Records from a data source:
────────────────────

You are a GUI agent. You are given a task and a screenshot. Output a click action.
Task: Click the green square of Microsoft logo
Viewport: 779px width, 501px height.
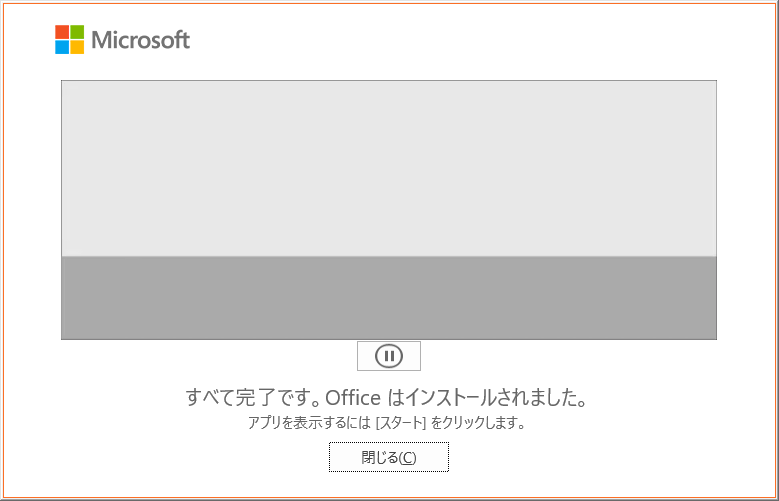pyautogui.click(x=77, y=32)
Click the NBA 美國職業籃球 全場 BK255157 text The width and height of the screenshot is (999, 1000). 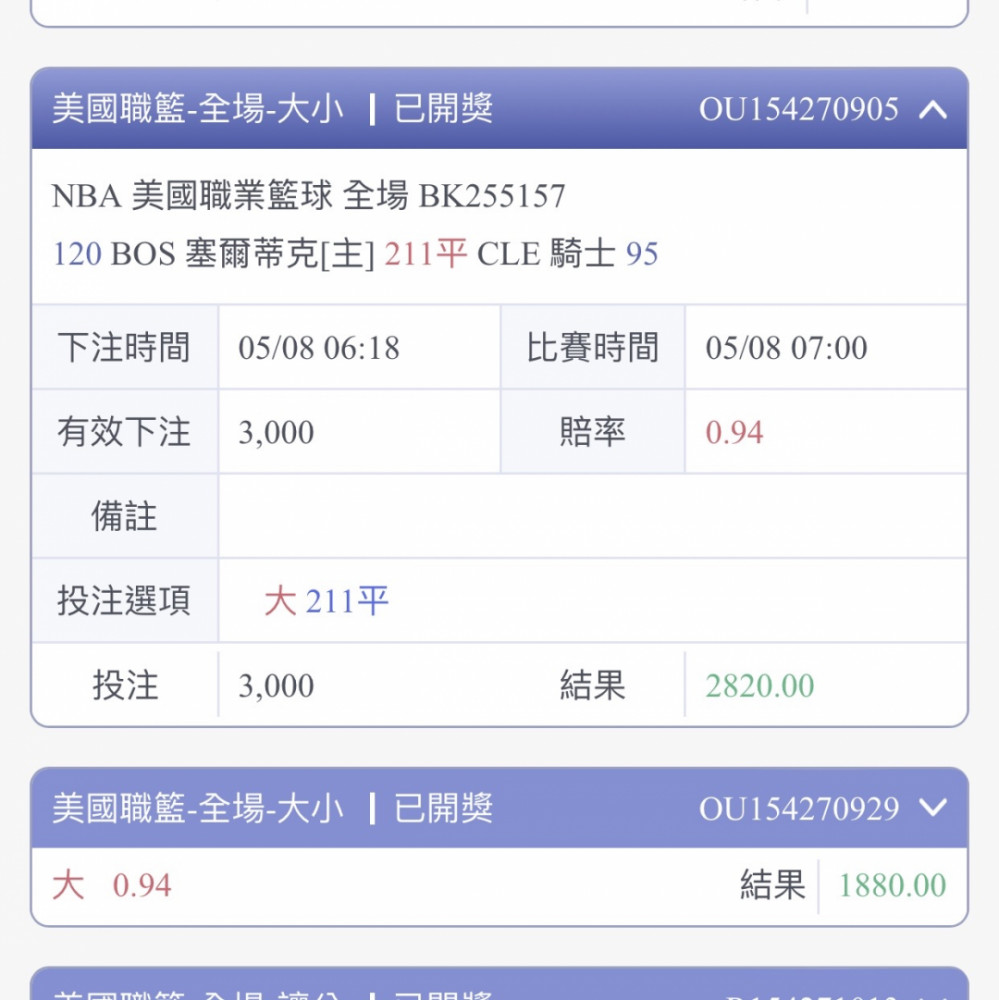coord(308,196)
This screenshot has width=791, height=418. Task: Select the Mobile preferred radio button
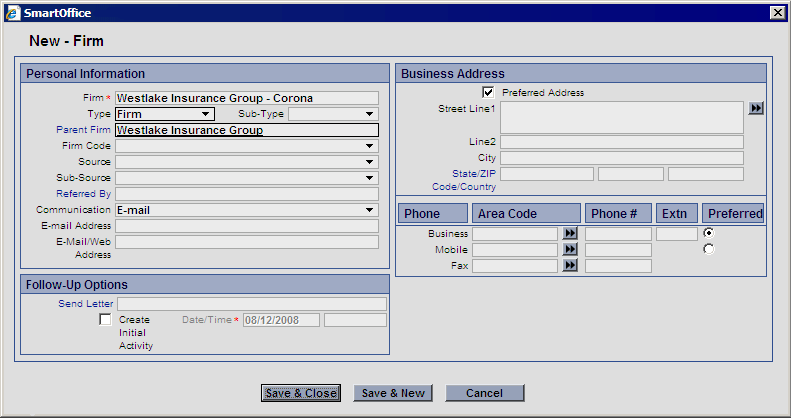pos(709,249)
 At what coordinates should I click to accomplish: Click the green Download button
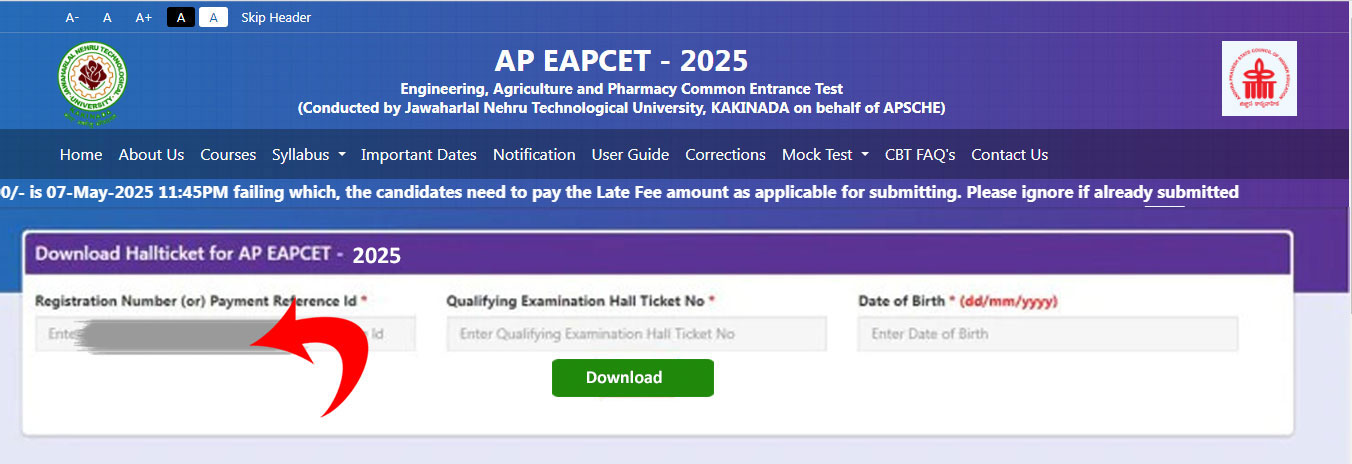[633, 378]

────────────────────

### Try it
Your answer should be the lines above from the one that contains "At what coordinates" through the last, set down exactly, with the pictures removed.

### Response area
 At what coordinates should I click to accomplish: Click the green Download button
[633, 378]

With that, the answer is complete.